Compliant offshore structures

These structures experience significant global deformation when lateral loads are acting upon it. Structure and wave have relative displacement to each other which reduces the forces on the member. Thus, forces are encountered not by strength but by large relative displacement. This is attained with the help of Spud-can arrangement at the base of the structure as shown in Figure 2. This is a boon when these structures are exposed to cyclic loads.

Fig. 2 – Jack-up offshore platform with Spud-can arrangement
Fig. 2 – Jack-up offshore platform with Spud-can arrangement (Source: http://primetechejectors.com)

These structures can be implemented in greater water depths when compared to fixed platforms. Best example for compliant structures is Guyed tower offshore platforms which has a Spud-can. This acts as a hinge joint between the sea bed and the structure which enables the tower to undergo rotation such that the entire structure acts like an inverted pendulum.

Floating platforms

These types of structures are ideally suited for deep sea exploration where water depths are greater than 300m. Stability and station keeping is attained with the help of buoyancy, mooring lines and dynamic thrust positioning system. These structures are mainly used for exploratory and production drilling purpose. SPARS, Tension leg platforms (TLPs), Semi-submersibles, Drilling ships, Floating production storage & offloading (FPSOs) are major type of floating platforms.

Conceptual Offshore Structural Rendering (Source DNV GL - Digital Solutions)
Conceptual Offshore Structural Rendering (Source DNV GL – Digital Solutions)

Structures are anchored to the sea bed with the help for mooring lines comprising of pretensioned steel tethers to chain wires. Structures like SPAR platforms consist of main deck supported by a cylindrical hull which is moored to sea bed. Helical stakes are usually provided around the hull to separate natural frequency and wave excitation frequency. Strength of tethers has an important role in which decide the stability of the structure.

Fig-3. Semi-submersible offshore structures
Fig-3. Semi-submersible offshore structures (Source: https://www.cosl.no/coslprospector)
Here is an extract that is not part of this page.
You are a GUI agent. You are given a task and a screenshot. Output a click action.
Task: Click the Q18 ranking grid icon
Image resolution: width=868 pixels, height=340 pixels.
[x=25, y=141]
Advanced Offshore Construction

Nowadays, materials such as Carbon-Fibre composite having good fatigue resistance and high resistance to static loads are recommended. Figure 3 shown below is a semi-submersible named COSL Prospector operating on Norwegian Sea. There are other new generation platforms such as Triceraptors, Moses TLPs, Sea Star TLPs, Buoyant leg structures (BLS) in addition to the above-mentioned offshore platforms. These are still under research and development stage.

All these marine structures are mainly designed by considering the dynamic response to the environmental loads rather than the function it need to perform throughout its design life.